My Piece of The Wall/ translation

I was too tired yesterday to translate my post about the Fall of The Wall. I had just returned from a presentation about it at the University of Northern Colorado. I thought the presenters did a wonderful job. I was glad to see that so many people (around 100) came to attend the event. It demonstrates that many people here are still fascinated by these very important event that shaped my home country in such a significant way.

It was 20 years ago from yesterday. Oh my gosh! One feels really old thinking about being there life when it all happened. Where has all that time gone?


I was 21 years old, had just moved to Berlin to be a student at the Free University of Berlin. (one of the institutions of higher education on the Western side of the city!) Berlin was a city of students back then. Only few people wanted to live there. In fact so few that the government created an employee bonus, called the Berlinzulage, to encourage people to move to Berlin and work there.
It was the island of hope in the hostile communist East.
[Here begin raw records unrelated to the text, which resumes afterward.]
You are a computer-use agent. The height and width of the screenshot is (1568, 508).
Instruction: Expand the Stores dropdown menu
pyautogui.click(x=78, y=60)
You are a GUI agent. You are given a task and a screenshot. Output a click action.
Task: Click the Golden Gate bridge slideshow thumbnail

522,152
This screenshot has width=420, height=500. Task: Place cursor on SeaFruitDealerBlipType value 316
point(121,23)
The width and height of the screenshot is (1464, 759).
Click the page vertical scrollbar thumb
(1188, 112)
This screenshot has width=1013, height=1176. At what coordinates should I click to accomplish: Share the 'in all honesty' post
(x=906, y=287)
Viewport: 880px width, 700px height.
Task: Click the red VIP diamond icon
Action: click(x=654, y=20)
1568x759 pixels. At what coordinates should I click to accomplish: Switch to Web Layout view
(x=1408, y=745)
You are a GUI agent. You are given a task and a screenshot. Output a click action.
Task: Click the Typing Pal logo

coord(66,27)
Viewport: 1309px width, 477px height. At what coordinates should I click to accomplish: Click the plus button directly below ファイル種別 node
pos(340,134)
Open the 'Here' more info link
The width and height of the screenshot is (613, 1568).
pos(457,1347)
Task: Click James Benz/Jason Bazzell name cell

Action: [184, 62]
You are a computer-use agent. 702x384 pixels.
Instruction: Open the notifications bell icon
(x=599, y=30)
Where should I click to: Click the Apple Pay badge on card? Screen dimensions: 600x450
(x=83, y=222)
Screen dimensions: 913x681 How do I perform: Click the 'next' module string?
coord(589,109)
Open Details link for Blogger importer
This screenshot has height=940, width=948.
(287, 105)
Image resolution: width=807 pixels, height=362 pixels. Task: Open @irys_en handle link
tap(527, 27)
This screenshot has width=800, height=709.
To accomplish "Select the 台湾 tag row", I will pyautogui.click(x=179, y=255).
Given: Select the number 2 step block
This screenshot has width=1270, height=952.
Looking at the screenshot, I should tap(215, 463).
I was a student in the North American Studies program at the John-F. Kennedy Institute. Of all things - what irony!

I clearly remember the events of that night. In the early evening hours a good friend of mine called me on the phone. She said: "We must go to the Brandenburger Tor. All hell is breaking loose there. I heard on the radio that people are climbing up on The Wall."

It was a very cold November night when I left the house. I was wearing my thick winter jacket. But the closer we came to the Brandenburg Gate the thicker the masses of people became. There was an atmosphere of partying and laughter all around us. We ran into some friends who had brought hammers and chisels, prepared to take The Wall down tonight! People were lending each other a hand to climb up. Once up there there was a strange mixed feeling of fear and enthusiasm. As one stared down into the chasm of the deathstrip one wondered... There were soldiers, Eastern security personal, with weapons. Were they going to shoot at us? But people threw down gum, candy, cans of coke. It appeared that this strategy was working. No shots were fired. The guards were actually smiling. More and more people felt encouraged to use the tools they had brought along. Out came the chisels and hammers, and we started to take down The Wall that night!



In the picture you can see my little piece of history chiseled from that wall 20 years ago. Long long ago...

10 comments:

Bridget said...

wow, thanks for sharing your story...I was 26 when the wall came down & it was a joyful day for those of us here in the USA

Autumn2May said...

I remember watching it on tv. I was only 11, but I still remember it! What a privilege to be there at one of your countries greatest moments! Thanks so much for sharing. :)

Jennie :)

Caroline said...

That must have been amazing to see in person. Thank you for telling your story!

germandolls said...

Thanks for your kind comments. I was so glad I could be there and help take the wall down.
Funny though that after all this time they say: The wall in people's heads is still there. Even after 20 years people from East and West Germany feel a certain animosity towards each other...

FairiesNest said...

Amazing post! Thanks for sharing your personal story of this historical moment...how cool!

Lucky Pebble said...

I am so glad you translated this post. My broken college German isn't what it used to be. Great story!

TheSingingBird said...

Ulla this is such a wonderful post! How fantastic that you could be there to help take the wall down!

I hope that the memory of the wall fades quickly and that someday soon children will play there, never knowing that it existed.

☮♥

Samantha said...

What a beautiful story! I was an American in the 3rd grade but I still remember it very vividly. We were all so happy for you. :)

germandolls said...

Thanks for stopping by and leaving all these lovely comments! Maybe I should write another post about the aftermath...If only I wasn't so busy with orders.

Nauli said...

It was a very good time for Germans. I remember how emotional it was. Many tears of happiness 're running. How bad that nowadays a lot of people in Eastern Germany lost their optimism and say it was better before.